Engineering a notched belt is certainly a balancing act between versatility, tensile cord support, and tension distribution. Precisely shaped and spaced notches help to evenly distribute tension forces as the belt bends, thereby helping to prevent V Belt undercord cracking and extending belt lifestyle.
Like their synchronous belt cousins, V-belts have undergone tremendous technological development since their invention by John Gates in 1917. New synthetic rubber compounds, cover materials, construction strategies, tensile cord advancements, and cross-section profiles have resulted in an often confusing selection of V-belts that are highly application specific and deliver vastly different levels of performance.

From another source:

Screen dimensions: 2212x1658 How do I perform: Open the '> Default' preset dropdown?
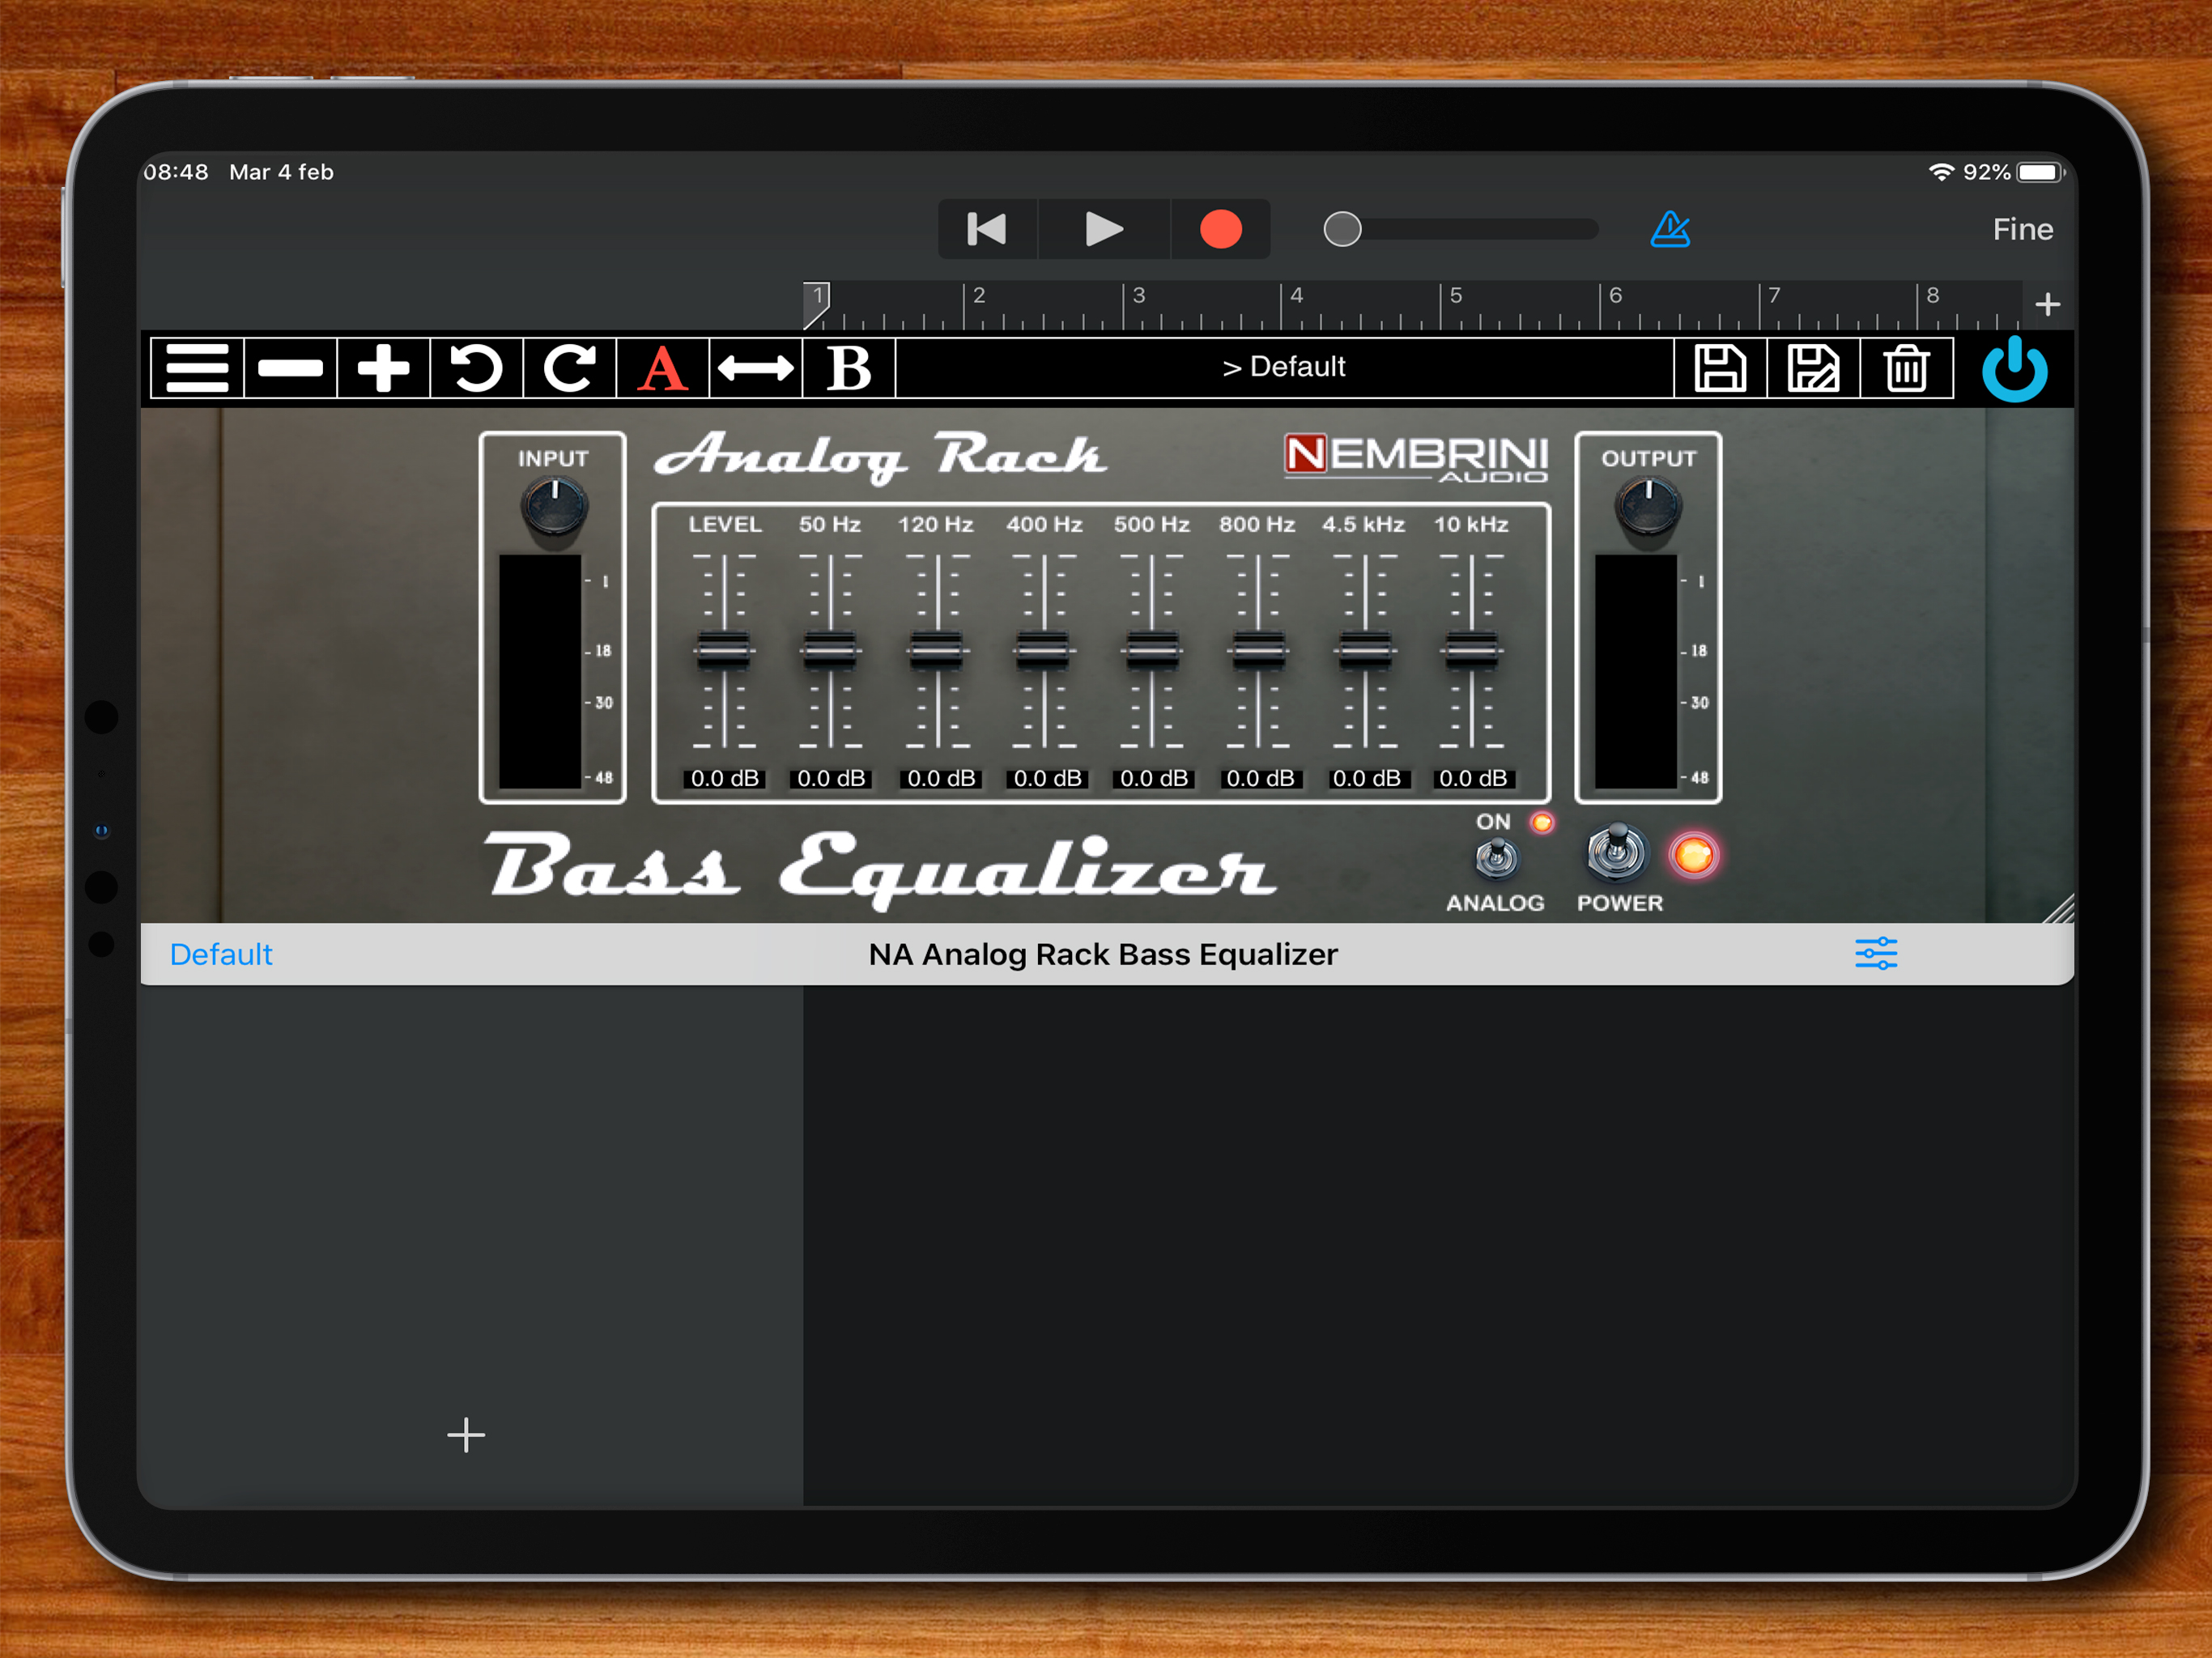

Unlike flat belts, which rely solely on friction and may track and slide off pulleys, V-belts possess sidewalls that fit into corresponding sheave grooves, offering additional surface and greater balance. As belts operate, belt tension applies a wedging pressure perpendicular to their tops, pushing their sidewalls against the sides of the sheave grooves, which multiplies frictional forces that permit the drive to transmit higher loads. What sort of V-belt fits in to the groove of the sheave while working under tension impacts its performance.
V-belts are made from rubber or synthetic rubber stocks, so they possess the flexibility to bend around the sheaves in drive systems. Fabric materials of various types may cover the stock material to provide a layer of safety and reinforcement.
V-belts are manufactured in a variety of industry regular cross-sections, or profiles
The classical V-belt profile dates back to industry standards created in the 1930s. Belts produced with this profile come in many sizes (A, B, C, D, E) and lengths, and so are widely used to replace V-belts in old, existing applications.
They are used to replace belts on industrial machinery manufactured in other parts of the world.
All the V-belt types noted above are usually available from manufacturers in “notched” or “cogged” variations. Notches reduce bending tension, permitting the belt to wrap easier around small diameter pulleys and permitting better temperature dissipation. Excessive temperature is a significant contributor to premature belt failure.
Wrapped belts have a higher resistance to oils and extreme temperature ranges. They can be used as friction clutches during set up.
Raw edge type v-belts are better, generate less heat, enable smaller pulley diameters, increase power ratings, and offer longer life.
V-belts look like relatively benign and simple devices. Just measure the best width and circumference, find another belt with the same sizes, and slap it on the drive. There’s only one problem: that approach is approximately as wrong as possible get.